Ringfort (Cashel), Coad, Co. Clare
Co. Clare |
Ringforts
In the dense hazel woodland of Coad in County Clare, a stone enclosure is slowly disappearing into the ground.
It is not dramatic about it. The walls have collapsed into a broad, low band of rubble, only six metres wide and less than a metre high, with facing-stones visible only in occasional glimpses through the overgrowth. The entrance, on the south-western side, measures just under two metres across and is barely perceptible now. This is a cashel, a type of ringfort defined by a dry-stone perimeter wall rather than an earthen bank and ditch, and this particular example sits on undulating, east-facing land that seems to have conspired with time to make it as inconspicuous as possible.
The site appears on the Ordnance Survey 25-inch plan of 1897 and again on the six-inch edition of 1920, marked in the conventional hachured style used to indicate earthworks and enclosures. By 1996, when it was listed in the Record of Monuments and Places, it had been reclassified simply as an "Enclosure", a designation that hints at how much detail had already been lost.

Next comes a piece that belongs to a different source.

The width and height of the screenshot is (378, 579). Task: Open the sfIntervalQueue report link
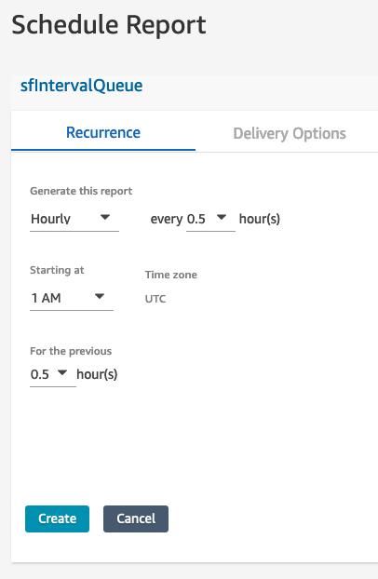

The cashel's interior diameter runs to around 24.5 metres on a north-east to south-west axis, with an external diameter of roughly 36.5 metres, which would have made it a reasonably substantial structure in its time. At the centre there is a hut site, the likely remains of a dwelling that once stood within the protection of those walls. Later drystone field walls, built by people with no particular interest in archaeological preservation, run directly over the cashel's perimeter from south-west to north-east and again from north-east to south-east, further obscuring what little survives. About six metres south-west of the entrance sits a modern subrectangular cairn, roughly six metres long and a metre high, its origins and purpose unrecorded but its presence adding one more layer of ambiguity to a site that already has plenty.